| DIRECTIONS |
a) From the nyc_pull_dataset documentation, repeat everything from "- clean_names" down to "and classroom-friendly workflows.".
b) According to the nyc_pull_dataset documentation, what share of non-missing values must be parseable as the target type before a column gets converted?

| SELECTED PASSAGE |
Downloads a dataset from the NYC Open Data Socrata API using either a human-readable catalog `key` or the official Socrata dataset `uid` returned by [nyc_list_datasets()].
Usage
nyc_pull_dataset(
dataset,
limit = 10000,
filters = list(),
date = NULL,
from = NULL,
to = NULL,
date_field = NULL,
where = NULL,
order = NULL,
timeout_sec = 30,
clean_names = TRUE,
coerce_types = TRUE
)Arguments
- dataset
A single dataset `key` or Socrata dataset `uid` from [nyc_list_datasets()]. For example, a key may look like `"x311_service_requests_from_2020_to_present"`, while a UID may look like `"erm2-nwe9"`.
- limit
Number of rows to retrieve. Defaults to 10,000.
- filters
Optional named list of exact-match filters. Each list name should be a field name in the dataset, and each value should be the value or values to match. Vector values are translated into SQL-style `IN` conditions in the generated SoQL query. For example, `filters = list(borough = c("BROOKLYN", "QUEENS"))` returns rows where `borough` is either `"BROOKLYN"` or `"QUEENS"`.
- date
Optional single date used to match all records from that day. Requires `date_field`.
- from
Optional start date, inclusive. Requires `date_field`.
- to
Optional end date, exclusive. Requires `date_field`.
- date_field
Optional date or datetime column to use with `date`, `from`, or `to`. This must be supplied when any date filter is used. Users can identify available date columns by inspecting the dataset on the NYC Open Data Portal or by pulling a small sample with `limit`.
- where
Optional raw SoQL `WHERE` clause for advanced filtering. SoQL is the Socrata Query Language used by NYC Open Data. If `date`, `from`, or `to` are also supplied, their generated conditions are combined with `where` using `AND`.
- order
Optional raw SoQL `ORDER BY` clause, such as `"created_date DESC"`.
- timeout_sec
Request timeout in seconds. Defaults to 30.
- clean_names
Logical. If `TRUE`, column names are converted to snake_case using [janitor::clean_names()]. Defaults to `TRUE`.
- coerce_types
Logical. If `TRUE`, the package attempts lightweight, heuristic-based type coercion after downloading the data. Columns are converted only when at least 95 percent of non-missing values can be parsed as the target type. This helps avoid unsafe conversions when source data are inconsistent.
Details
When a catalog `key` is supplied, `nyc_pull_dataset()` first retrieves the live NYC Open Data catalog to look up the corresponding Socrata `uid`, then sends a second request to download the dataset itself. Supplying a `uid` directly is more stable and avoids ambiguity, while keys are provided for readability and classroom-friendly workflows.
Dataset keys are generated from dataset names using [janitor::make_clean_names()]. Because keys are derived from live catalog metadata, Socrata UIDs are the most stable identifiers.

| GIVEN DATA |
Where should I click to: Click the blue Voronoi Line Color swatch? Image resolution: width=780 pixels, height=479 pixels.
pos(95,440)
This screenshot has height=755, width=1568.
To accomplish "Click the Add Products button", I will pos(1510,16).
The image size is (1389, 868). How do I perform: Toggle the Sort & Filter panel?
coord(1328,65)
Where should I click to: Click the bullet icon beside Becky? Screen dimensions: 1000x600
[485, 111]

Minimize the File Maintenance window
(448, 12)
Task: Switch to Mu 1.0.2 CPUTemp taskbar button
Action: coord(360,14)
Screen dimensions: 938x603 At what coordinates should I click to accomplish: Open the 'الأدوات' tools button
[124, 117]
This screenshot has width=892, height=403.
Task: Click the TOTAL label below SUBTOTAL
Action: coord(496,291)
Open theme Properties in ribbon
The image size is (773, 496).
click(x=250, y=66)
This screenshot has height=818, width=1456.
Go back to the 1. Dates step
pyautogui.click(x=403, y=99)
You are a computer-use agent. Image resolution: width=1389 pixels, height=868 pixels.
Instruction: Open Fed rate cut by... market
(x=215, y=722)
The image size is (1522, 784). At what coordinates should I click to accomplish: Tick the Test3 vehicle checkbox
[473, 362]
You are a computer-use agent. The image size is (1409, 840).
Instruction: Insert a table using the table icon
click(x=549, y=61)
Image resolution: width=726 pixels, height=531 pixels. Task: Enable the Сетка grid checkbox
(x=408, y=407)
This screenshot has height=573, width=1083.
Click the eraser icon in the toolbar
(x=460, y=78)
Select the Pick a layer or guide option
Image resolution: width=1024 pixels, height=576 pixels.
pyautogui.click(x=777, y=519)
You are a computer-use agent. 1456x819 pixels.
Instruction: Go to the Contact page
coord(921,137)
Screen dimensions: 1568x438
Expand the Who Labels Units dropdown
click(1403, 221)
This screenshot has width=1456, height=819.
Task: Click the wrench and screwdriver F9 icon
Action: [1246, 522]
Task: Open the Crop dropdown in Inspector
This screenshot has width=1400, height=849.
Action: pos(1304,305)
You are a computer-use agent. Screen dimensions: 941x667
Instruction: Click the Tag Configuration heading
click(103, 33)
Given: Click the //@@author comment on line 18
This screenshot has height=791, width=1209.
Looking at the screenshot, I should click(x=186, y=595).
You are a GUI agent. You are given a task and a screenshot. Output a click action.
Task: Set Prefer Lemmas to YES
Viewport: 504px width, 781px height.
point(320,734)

| SOLUTIONS IN ORDER |
a)
- clean_names
Logical. If `TRUE`, column names are converted to snake_case using [janitor::clean_names()]. Defaults to `TRUE`.
- coerce_types
Logical. If `TRUE`, the package attempts lightweight, heuristic-based type coercion after downloading the data. Columns are converted only when at least 95 percent of non-missing values can be parsed as the target type. This helps avoid unsafe conversions when source data are inconsistent.
Details
When a catalog `key` is supplied, `nyc_pull_dataset()` first retrieves the live NYC Open Data catalog to look up the corresponding Socrata `uid`, then sends a second request to download the dataset itself. Supplying a `uid` directly is more stable and avoids ambiguity, while keys are provided for readability and classroom-friendly workflows.

b) At least 95 percent.